I feel you. It’s truth. I think being so attuned and aware of the shadows always, it’s difficult to embrace Christmess (coined brilliantly by ash), with the sense of complete joy that perhaps it should bring. I mean for me it wasn’t just the move this year and the sense of cramming in the decorating and the shopping and the festivities. In recent years (when?) words like “wonder” and “magic” and “anticipation” have evolved into something more like “rote.” I mean not completely. As ever, it’s a mixed atmosphere of shadows and light. I can now only consume music in small doses. But I will always, always love my tree, lights and ornaments and all. I mentally bat away dark thoughts about Chinese sweatshops and the overconsumption of so much plastic stuff. I eat up the mounting excitement of the little ones, with their wishes and countdown calendars and Santa dreams. During normal, non-moving years I make ornaments and bake. I look forward to candlelit services and traditional Christmas Eve and Day fare. I devour leftovers with gusto.

But threaded through this beloved celebration is a heaviness, a sense of loss (of what?). Perhaps it’s the lack of enthusiasm in the exchanging of family wish lists, as though it is just another chore to tackle and be done with. The factions of family that choose never to visit. The feeling of our core group being scattered all over the east coast due to completely normal progression – marriages, jobs, children – but I still wish we could all come together somehow. Make that effort. And while it’s certainly easier to create a wish list for gift-givers to check off, it does emphasize the fact of our separation, that we’re not to each other’s homes regularly enough (or at all) to know what each other likes and has or could use – and anyway, is deviation from wish lists and our creativity and thoughtfulness even received well? appreciated? Pretty sure that would be a no. So I, too, just buy off the lists.

And while I’d love to mindlessly plow ahead with the shopping and the shipping and wrapping and unwrapping, my wayward thoughts do land on the accumulation and the fleeting fascination with new gadgets and how fast it all (time) goes. And how before we know it we’ll be doing it all over again, with last year’s acquisitions used or trashed or dusty or forgotten or outgrown. I know it’s not like that with everything. Maybe it’s the “outgrown” part that bothers me the most and how time seems to race faster and faster – too fast. Maybe I’m too obsessed as of late with mortality. But isn’t that what it always comes back to, even if it’s painted as such a dark thread in our world?

Although I suppose if it always does come back to mortality, that should ground me right back to the true meaning and essence of what this season is all about.

I don’t know. It’s too big to put into words really. But I do get it.

more soon,

pen

3 comments:

almost anonymous said...

Christmess, fantastic.

Even with almost the whole family together (one cousin and his wife in Hawaii), and no lists to buy from (some good, some not, presents in the annual present steal/bingo game), it still feels different than as a child and not quite right.

Nicely said, though.

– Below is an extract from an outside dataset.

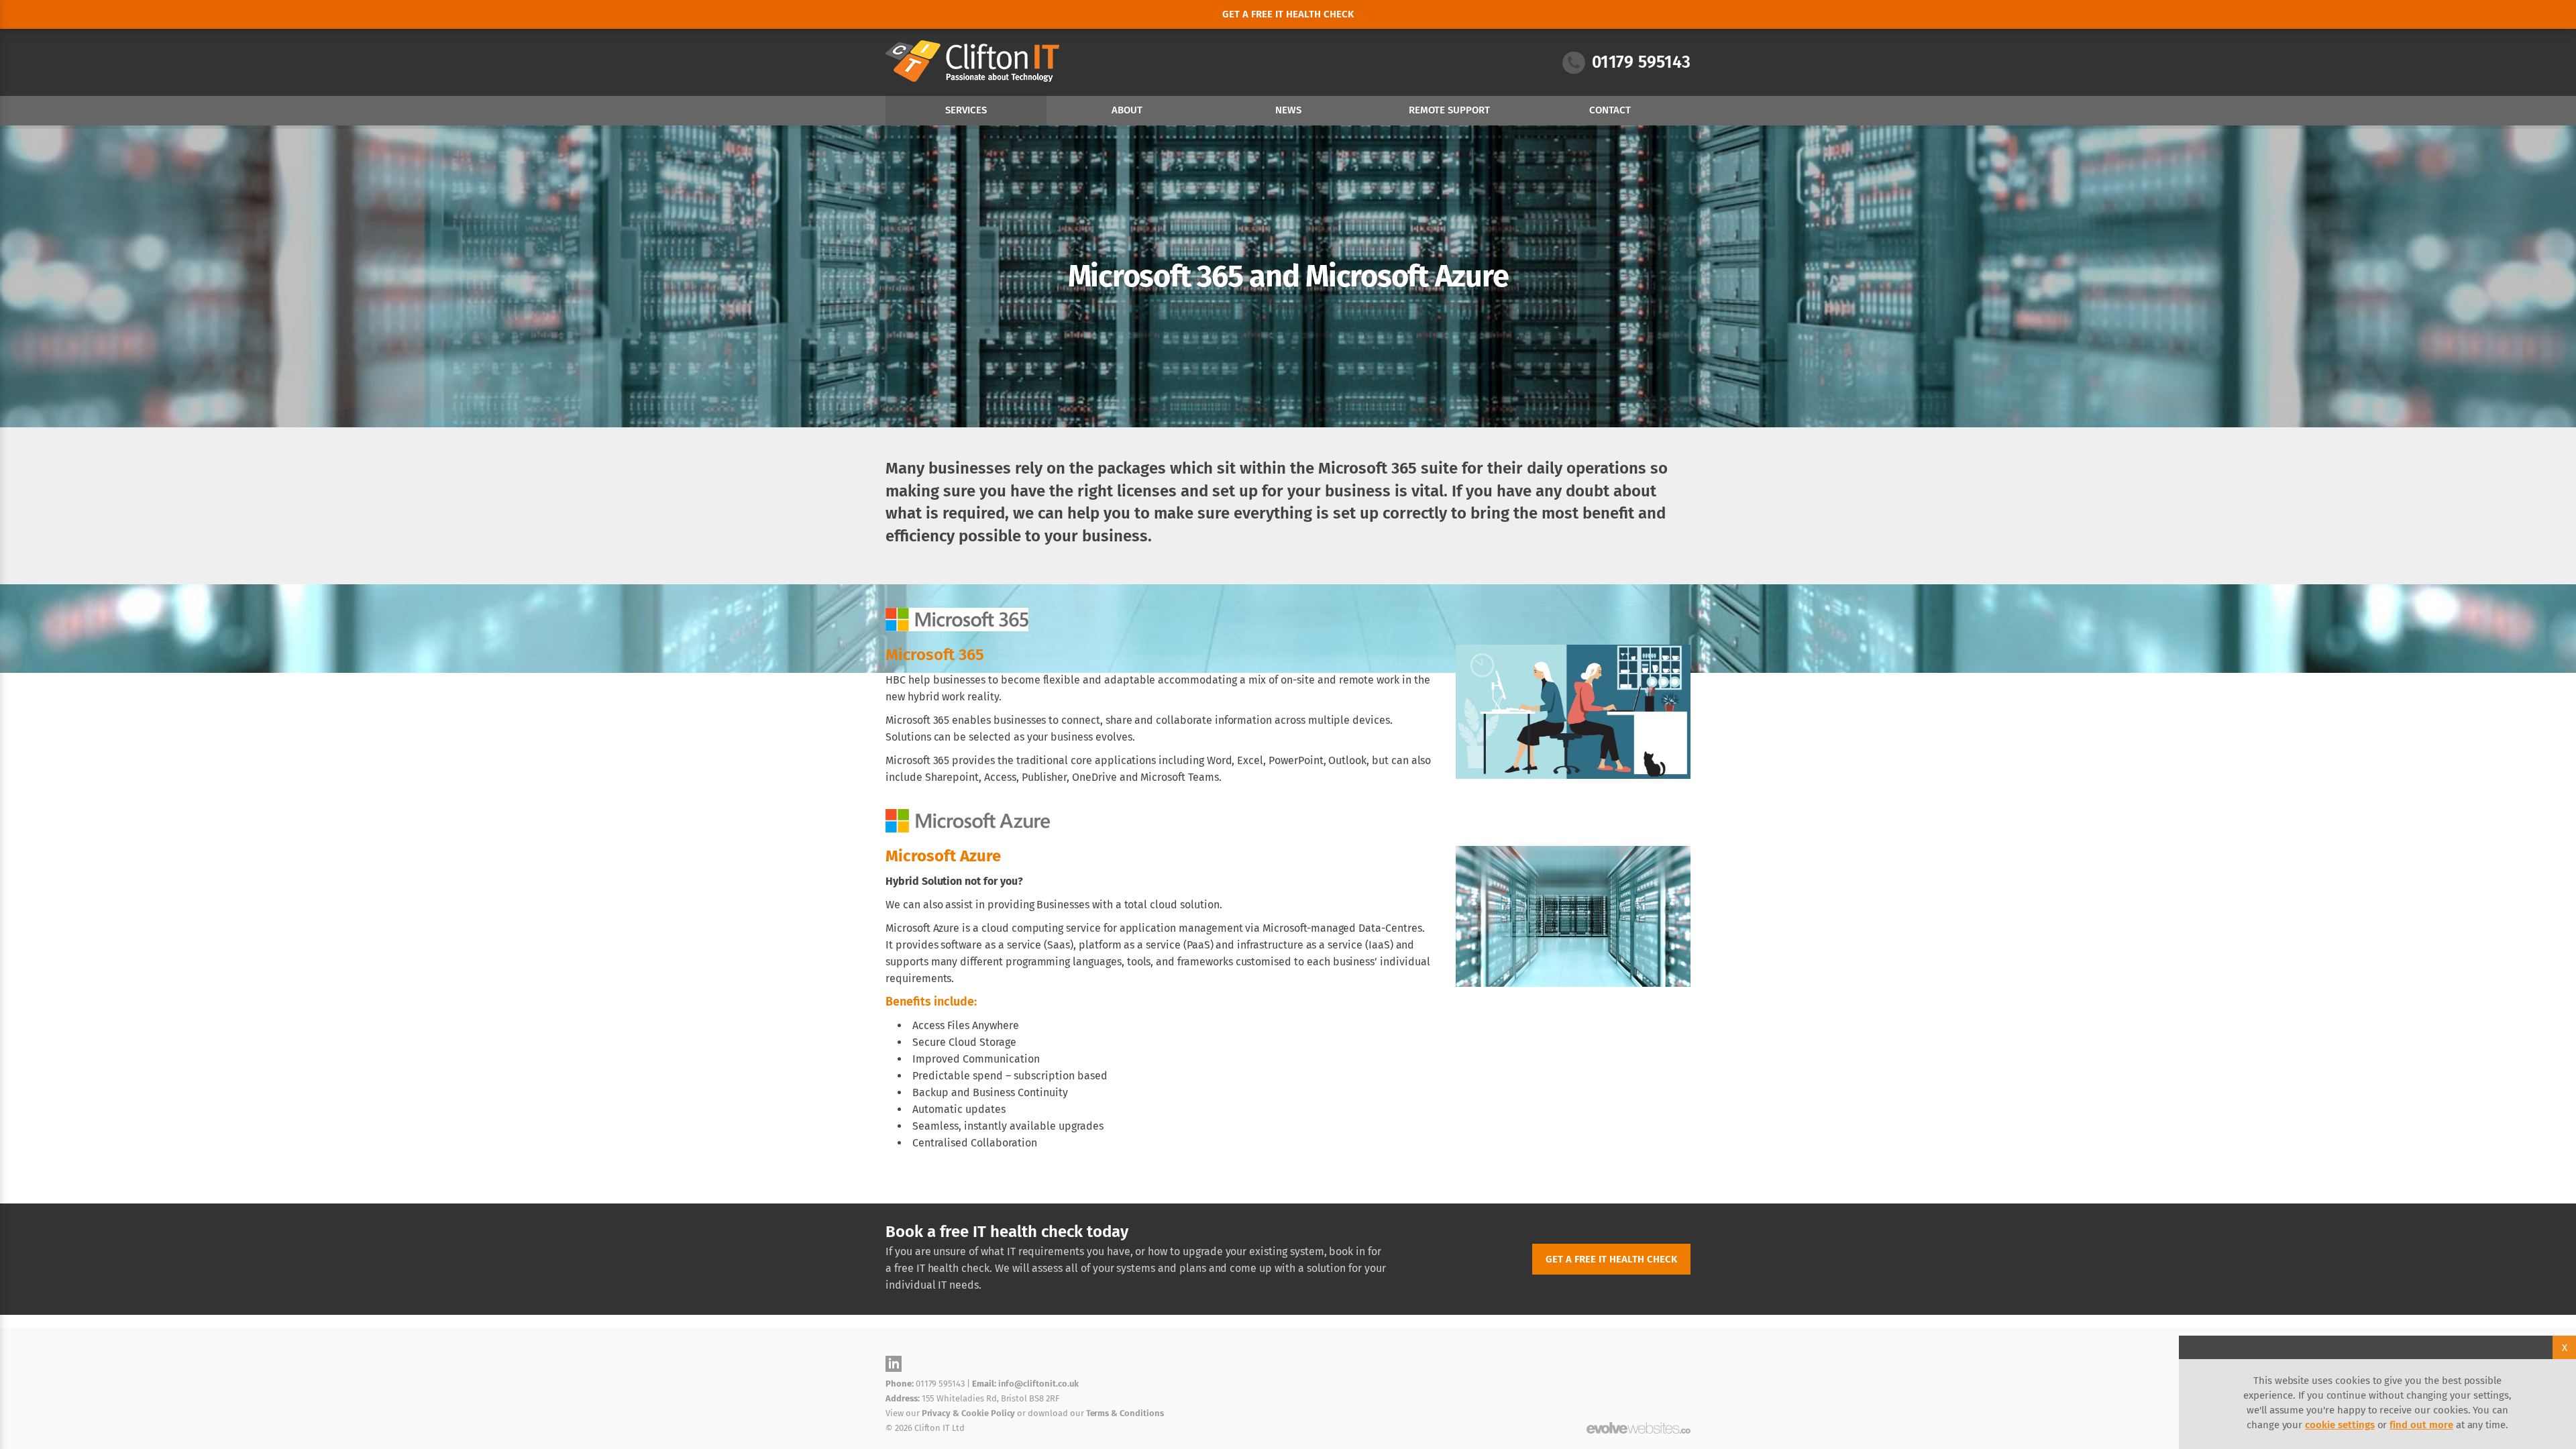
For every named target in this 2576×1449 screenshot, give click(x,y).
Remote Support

I think we, or at least I, tend to forget the shadow is a natural, integral part of Christmas. The glow of lights in dark December days, the need for a savior, that the savior was born in a barn and mostly ignored (as much as we like to make that part all glossy and nostalgic).

It gives life the depth that requires time and effort hard to find in the regular routine, let alone with the holiday hustle and bustle. And--in the current climate of newer, better, faster--harder maybe to find examples to follow.

pen said...

I think you put it much better than me. :)

ashley said...

An eloquent meandering through the double-edged sword of the holiday season.